◆ EXERCICE COURT ◆
Recopiez fidèlement l'ensemble des lignes ci-dessous, sans rien y changer.

Données enregistrées
►

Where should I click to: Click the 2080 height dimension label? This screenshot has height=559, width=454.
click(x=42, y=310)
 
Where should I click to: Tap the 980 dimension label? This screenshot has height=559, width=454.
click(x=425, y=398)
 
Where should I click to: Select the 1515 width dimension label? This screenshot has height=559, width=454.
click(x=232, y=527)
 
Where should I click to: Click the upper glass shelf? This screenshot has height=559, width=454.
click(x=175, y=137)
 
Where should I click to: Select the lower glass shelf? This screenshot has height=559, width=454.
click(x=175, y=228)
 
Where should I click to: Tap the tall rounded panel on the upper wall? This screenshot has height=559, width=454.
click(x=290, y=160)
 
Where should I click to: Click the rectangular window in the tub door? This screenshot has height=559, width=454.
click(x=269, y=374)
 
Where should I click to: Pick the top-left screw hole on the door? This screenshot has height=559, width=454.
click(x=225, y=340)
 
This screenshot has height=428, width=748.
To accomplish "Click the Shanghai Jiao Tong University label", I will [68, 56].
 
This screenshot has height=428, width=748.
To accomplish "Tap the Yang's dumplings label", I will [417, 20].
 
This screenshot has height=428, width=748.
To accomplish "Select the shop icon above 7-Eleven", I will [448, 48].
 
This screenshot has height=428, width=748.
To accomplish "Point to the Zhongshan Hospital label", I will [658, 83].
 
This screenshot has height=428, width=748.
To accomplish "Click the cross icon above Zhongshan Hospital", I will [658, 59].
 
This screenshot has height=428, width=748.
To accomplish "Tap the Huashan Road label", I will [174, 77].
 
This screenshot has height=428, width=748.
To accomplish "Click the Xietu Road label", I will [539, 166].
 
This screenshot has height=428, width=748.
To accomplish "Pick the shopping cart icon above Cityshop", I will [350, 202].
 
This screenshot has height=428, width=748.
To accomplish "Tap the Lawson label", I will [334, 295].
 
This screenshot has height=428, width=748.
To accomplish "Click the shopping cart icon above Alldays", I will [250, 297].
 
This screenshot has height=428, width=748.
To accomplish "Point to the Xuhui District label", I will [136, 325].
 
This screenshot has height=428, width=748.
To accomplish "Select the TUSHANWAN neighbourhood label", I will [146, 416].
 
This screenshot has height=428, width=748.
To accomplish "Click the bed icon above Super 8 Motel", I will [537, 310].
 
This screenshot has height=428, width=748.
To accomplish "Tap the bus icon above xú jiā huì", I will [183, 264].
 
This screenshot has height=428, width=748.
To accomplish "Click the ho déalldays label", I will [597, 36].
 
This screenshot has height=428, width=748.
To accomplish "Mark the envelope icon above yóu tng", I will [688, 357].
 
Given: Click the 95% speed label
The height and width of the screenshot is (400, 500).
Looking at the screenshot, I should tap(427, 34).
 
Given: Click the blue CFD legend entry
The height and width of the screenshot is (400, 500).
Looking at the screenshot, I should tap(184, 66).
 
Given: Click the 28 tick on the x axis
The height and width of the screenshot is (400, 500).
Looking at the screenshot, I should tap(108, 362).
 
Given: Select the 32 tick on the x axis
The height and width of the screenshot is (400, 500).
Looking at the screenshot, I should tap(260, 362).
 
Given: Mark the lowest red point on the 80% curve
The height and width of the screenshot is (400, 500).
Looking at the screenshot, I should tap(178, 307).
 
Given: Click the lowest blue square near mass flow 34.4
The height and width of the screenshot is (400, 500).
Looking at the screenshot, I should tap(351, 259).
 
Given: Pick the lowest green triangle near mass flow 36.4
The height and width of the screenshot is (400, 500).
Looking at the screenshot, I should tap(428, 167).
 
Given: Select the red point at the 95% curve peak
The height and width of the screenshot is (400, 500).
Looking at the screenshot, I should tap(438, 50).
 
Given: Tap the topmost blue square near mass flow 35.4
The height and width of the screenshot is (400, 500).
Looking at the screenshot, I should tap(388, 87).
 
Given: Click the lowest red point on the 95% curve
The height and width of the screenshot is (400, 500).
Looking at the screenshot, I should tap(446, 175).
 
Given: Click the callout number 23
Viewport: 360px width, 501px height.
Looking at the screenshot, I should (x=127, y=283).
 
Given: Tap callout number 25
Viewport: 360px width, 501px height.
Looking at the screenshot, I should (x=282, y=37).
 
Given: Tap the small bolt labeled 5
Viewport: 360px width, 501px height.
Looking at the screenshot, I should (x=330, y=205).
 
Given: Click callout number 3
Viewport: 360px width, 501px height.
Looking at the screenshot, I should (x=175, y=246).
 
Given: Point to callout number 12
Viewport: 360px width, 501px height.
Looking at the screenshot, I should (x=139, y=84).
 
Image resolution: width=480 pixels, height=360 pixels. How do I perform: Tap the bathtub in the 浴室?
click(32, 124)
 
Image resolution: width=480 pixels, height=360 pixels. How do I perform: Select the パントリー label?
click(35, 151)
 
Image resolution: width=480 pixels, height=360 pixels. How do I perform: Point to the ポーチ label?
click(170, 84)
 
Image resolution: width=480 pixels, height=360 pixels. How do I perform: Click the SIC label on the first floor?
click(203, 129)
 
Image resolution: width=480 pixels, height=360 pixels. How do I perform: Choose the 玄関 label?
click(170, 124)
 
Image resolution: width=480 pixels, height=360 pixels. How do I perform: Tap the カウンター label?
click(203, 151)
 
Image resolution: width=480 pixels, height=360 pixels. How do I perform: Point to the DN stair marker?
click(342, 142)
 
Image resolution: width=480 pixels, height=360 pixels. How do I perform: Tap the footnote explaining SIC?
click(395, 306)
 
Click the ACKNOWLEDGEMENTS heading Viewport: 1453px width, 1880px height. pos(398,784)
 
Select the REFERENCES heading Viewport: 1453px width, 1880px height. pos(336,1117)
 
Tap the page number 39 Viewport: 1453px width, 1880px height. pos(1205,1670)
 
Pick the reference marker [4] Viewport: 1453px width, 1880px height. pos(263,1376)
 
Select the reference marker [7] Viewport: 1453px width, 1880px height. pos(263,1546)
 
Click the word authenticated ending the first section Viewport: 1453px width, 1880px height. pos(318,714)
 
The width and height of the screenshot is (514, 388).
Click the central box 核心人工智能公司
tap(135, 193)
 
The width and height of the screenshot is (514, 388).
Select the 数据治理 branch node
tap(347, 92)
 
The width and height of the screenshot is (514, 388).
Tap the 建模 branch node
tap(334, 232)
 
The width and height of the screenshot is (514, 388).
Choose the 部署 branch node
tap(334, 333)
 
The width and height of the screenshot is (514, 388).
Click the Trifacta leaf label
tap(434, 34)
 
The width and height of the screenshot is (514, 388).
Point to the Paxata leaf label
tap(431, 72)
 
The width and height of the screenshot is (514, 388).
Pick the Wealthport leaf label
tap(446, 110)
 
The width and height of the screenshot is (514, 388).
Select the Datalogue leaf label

◄

◆ RÉPONSE ◆
Where should I click to: Click the 2080 height dimension label? This screenshot has height=559, width=454.
click(x=42, y=310)
 
Where should I click to: Tap the 980 dimension label? This screenshot has height=559, width=454.
click(x=425, y=398)
 
Where should I click to: Select the 1515 width dimension label? This screenshot has height=559, width=454.
click(x=232, y=527)
 
Where should I click to: Click the upper glass shelf? This screenshot has height=559, width=454.
click(x=175, y=137)
 
Where should I click to: Select the lower glass shelf? This screenshot has height=559, width=454.
click(x=175, y=228)
 
Where should I click to: Tap the tall rounded panel on the upper wall? This screenshot has height=559, width=454.
click(x=290, y=160)
 
Where should I click to: Click the rectangular window in the tub door? This screenshot has height=559, width=454.
click(x=269, y=374)
 
Where should I click to: Pick the top-left screw hole on the door? This screenshot has height=559, width=454.
click(x=225, y=340)
 
This screenshot has height=428, width=748.
To accomplish "Click the Shanghai Jiao Tong University label", I will [68, 56].
 
This screenshot has height=428, width=748.
To accomplish "Tap the Yang's dumplings label", I will [417, 20].
 
This screenshot has height=428, width=748.
To accomplish "Select the shop icon above 7-Eleven", I will [448, 48].
 
This screenshot has height=428, width=748.
To accomplish "Point to the Zhongshan Hospital label", I will [658, 83].
 
This screenshot has height=428, width=748.
To accomplish "Click the cross icon above Zhongshan Hospital", I will [658, 59].
 
This screenshot has height=428, width=748.
To accomplish "Tap the Huashan Road label", I will [174, 77].
 
This screenshot has height=428, width=748.
To accomplish "Click the Xietu Road label", I will [539, 166].
 
This screenshot has height=428, width=748.
To accomplish "Pick the shopping cart icon above Cityshop", I will [350, 202].
 
This screenshot has height=428, width=748.
To accomplish "Tap the Lawson label", I will [334, 295].
 
This screenshot has height=428, width=748.
To accomplish "Click the shopping cart icon above Alldays", I will [250, 297].
 
This screenshot has height=428, width=748.
To accomplish "Point to the Xuhui District label", I will [136, 325].
 
This screenshot has height=428, width=748.
To accomplish "Select the TUSHANWAN neighbourhood label", I will [146, 416].
 
This screenshot has height=428, width=748.
To accomplish "Click the bed icon above Super 8 Motel", I will [537, 310].
 
This screenshot has height=428, width=748.
To accomplish "Tap the bus icon above xú jiā huì", I will [183, 264].
 
This screenshot has height=428, width=748.
To accomplish "Click the ho déalldays label", I will [597, 36].
 
This screenshot has height=428, width=748.
To accomplish "Mark the envelope icon above yóu tng", I will [688, 357].
 
Given: Click the 95% speed label
The height and width of the screenshot is (400, 500).
Looking at the screenshot, I should tap(427, 34).
 
Given: Click the blue CFD legend entry
The height and width of the screenshot is (400, 500).
Looking at the screenshot, I should tap(184, 66).
 
Given: Click the 28 tick on the x axis
The height and width of the screenshot is (400, 500).
Looking at the screenshot, I should tap(108, 362).
 
Given: Select the 32 tick on the x axis
The height and width of the screenshot is (400, 500).
Looking at the screenshot, I should tap(260, 362).
 
Given: Mark the lowest red point on the 80% curve
The height and width of the screenshot is (400, 500).
Looking at the screenshot, I should tap(178, 307).
 
Given: Click the lowest blue square near mass flow 34.4
The height and width of the screenshot is (400, 500).
Looking at the screenshot, I should tap(351, 259).
 
Given: Pick the lowest green triangle near mass flow 36.4
The height and width of the screenshot is (400, 500).
Looking at the screenshot, I should tap(428, 167).
 
Given: Select the red point at the 95% curve peak
The height and width of the screenshot is (400, 500).
Looking at the screenshot, I should tap(438, 50).
 
Given: Tap the topmost blue square near mass flow 35.4
The height and width of the screenshot is (400, 500).
Looking at the screenshot, I should tap(388, 87).
 
Given: Click the lowest red point on the 95% curve
The height and width of the screenshot is (400, 500).
Looking at the screenshot, I should tap(446, 175).
 
Given: Click the callout number 23
Viewport: 360px width, 501px height.
Looking at the screenshot, I should (x=127, y=283).
 
Given: Tap callout number 25
Viewport: 360px width, 501px height.
Looking at the screenshot, I should (x=282, y=37).
 
Given: Tap the small bolt labeled 5
Viewport: 360px width, 501px height.
Looking at the screenshot, I should (x=330, y=205).
 
Given: Click callout number 3
Viewport: 360px width, 501px height.
Looking at the screenshot, I should (x=175, y=246).
 
Given: Point to callout number 12
Viewport: 360px width, 501px height.
Looking at the screenshot, I should (x=139, y=84).
 
Image resolution: width=480 pixels, height=360 pixels. How do I perform: Tap the bathtub in the 浴室?
click(32, 124)
 
Image resolution: width=480 pixels, height=360 pixels. How do I perform: Select the パントリー label?
click(35, 151)
 
Image resolution: width=480 pixels, height=360 pixels. How do I perform: Point to the ポーチ label?
click(170, 84)
 
Image resolution: width=480 pixels, height=360 pixels. How do I perform: Click the SIC label on the first floor?
click(203, 129)
 
Image resolution: width=480 pixels, height=360 pixels. How do I perform: Choose the 玄関 label?
click(170, 124)
 
Image resolution: width=480 pixels, height=360 pixels. How do I perform: Tap the カウンター label?
click(203, 151)
 
Image resolution: width=480 pixels, height=360 pixels. How do I perform: Point to the DN stair marker?
click(342, 142)
 
Image resolution: width=480 pixels, height=360 pixels. How do I perform: Tap the footnote explaining SIC?
click(395, 306)
 
Click the ACKNOWLEDGEMENTS heading Viewport: 1453px width, 1880px height. pos(398,784)
 
Select the REFERENCES heading Viewport: 1453px width, 1880px height. pos(336,1117)
 
Tap the page number 39 Viewport: 1453px width, 1880px height. pos(1205,1670)
 
Pick the reference marker [4] Viewport: 1453px width, 1880px height. pos(263,1376)
 
Select the reference marker [7] Viewport: 1453px width, 1880px height. pos(263,1546)
 
Click the word authenticated ending the first section Viewport: 1453px width, 1880px height. pos(318,714)
 
The width and height of the screenshot is (514, 388).
Click the central box 核心人工智能公司
tap(135, 193)
 
The width and height of the screenshot is (514, 388).
Select the 数据治理 branch node
tap(347, 92)
 
The width and height of the screenshot is (514, 388).
Tap the 建模 branch node
tap(334, 232)
 
The width and height of the screenshot is (514, 388).
Choose the 部署 branch node
tap(334, 333)
 
The width and height of the screenshot is (514, 388).
Click the Trifacta leaf label
tap(434, 34)
 
The width and height of the screenshot is (514, 388).
Point to the Paxata leaf label
tap(431, 72)
 
The width and height of the screenshot is (514, 388).
Pick the Wealthport leaf label
tap(446, 110)
 
The width and height of the screenshot is (514, 388).
Select the Datalogue leaf label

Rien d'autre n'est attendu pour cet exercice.